The 2020 GOP Convention Isn't Worth Having – Unless You Work for the Trump Campaign

The 2020 GOP Convention Isn't Worth Having – Unless You Work for the Trump Campaign
Flickr via Gage Skidmore
Editor's Note: The following is Their Town, a column of opinion and analysis.

The 2020 Republican National Convention is like the snarling stray dog that nobody wants to take in, except for Charlotte, N.C.

As Current writer Sanford Nowlin has pointed out, there’s no shortage of reasons to take a pass on this convention, even for a city as tied to the visitor industry as San Antonio.

In fact, especially for a city like San Antonio, where 64 percent of residents are Hispanic and 14 percent of the population – 204,000 out of more than 1.4 million people – are foreign-born, according to the U.S. Census. About 67 percent of the naturalized citizens living here are Hispanic. Nearly 80 percent of the noncitizen residents are Hispanic. Many are from Mexico, and have a bunch of family, work and community ties to native San Antonians.

From the border wall to screwing with NAFTA to toying with the lives of Dreamers, President Donald Trump has attacked immigrants from Mexico and flirted with policies that would hurt trade with our southern neighbor.

San Antonio exported $5.6 billion worth of merchandise in 2016, with Canada and Mexico being by far its two biggest trading partners, according to the U.S. International Trade Administration. Local exporters sold $2.3 billion in products to Canada, and $1.9 billion to Mexico. China was next, buying $175 million in San Antonio goods.

So, why exactly would Mayor Ron Nirenberg take last week’s taunting, teenage-y Twitter bait from Trump campaign manager Brad Parscale? The Trinity grad and Internet troll wants the convention to be in his hometown. But even the upside – thousands of hotel nights and millions in delegate spending – would come with the likelihood of San Antonio being the backdrop for mass protests in the streets and an orgy of nationalism in the convention hall.

How much of a boost did the bruising 1968 Democratic National Convention give to Chicago’s tourism industry?

But from Parscale’s point of view, San Antonio might make good strategic sense as a host for the 2020 convention. It would certainly be a great political foil.

Regardless of what happens in this year’s midterm election, whether Democrats take the House of Representatives or come up short, the 2020 presidential election is going to be ugliness on steroids.

On Monday, the Real Clear Politics website put Trump’s average approval rating at a little less than 42 percent. His rating has been lodged in the low 40s and high 30s for months. While more than half of the electorate thinks he’s doing a lousy job, four in 10 Americans are cheering him on. He has broad support among Republican voters, which makes a serious intraparty challenge unlikely. At the same time, Democrats and a lot of independents will be desperate to oust Trump.

In that likely scenario, if you’re heading up Trump’s campaign, you want a national convention that thrills the GOP’s core voters and keeps them motivated and feeling under threat through election day.

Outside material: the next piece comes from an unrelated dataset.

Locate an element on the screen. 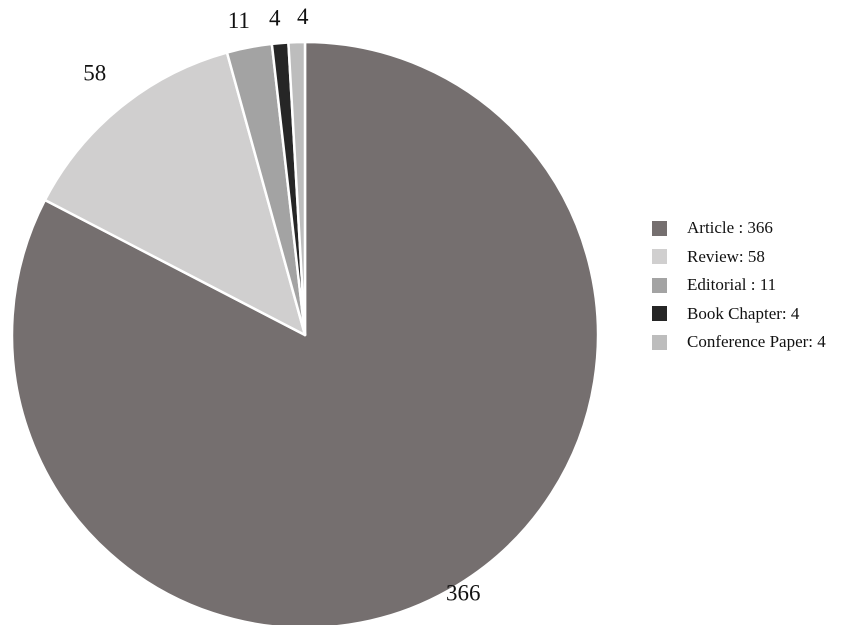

A city like San Antonio – presided over by a liberal mayor and city council, close to the U.S.-Mexico border and easily accessible to delegates and protesters from all over – would go a long way in setting up the kind of rowdy convention Parscale and the rest of Trump’s campaign team might have in mind.

Speaking of 1968
In all the talk about the 2020 GOP convention, the 1968 Democratic National Convention has come up a few times as a preview of what could happen. The biggest likely difference: Republican delegates will be solidly behind their guy, unlike the Dems who fractured over the Vietnam War 50 years ago. But what happens in the streets could look familiar.

Norman Mailer wrote the best account of the 1968 Democratic convention I’ve read – Miami and the Siege of Chicago. He was a terrible person – a woman-hater, narcissist and a lot more – but he had penetrating vision.

He demonstrated his ability to see into the heart of circumstances when he surveyed news coverage of Chicago police beating reporters, and concluded: “The counterrevolution had begun. It was as if the police had declared that the newspapers no longer represented the true feelings of the people. The true feelings of the people, said the policemen’s clubs, were with the police.”

Today, we're experiencing the late stages of that counterrevolution.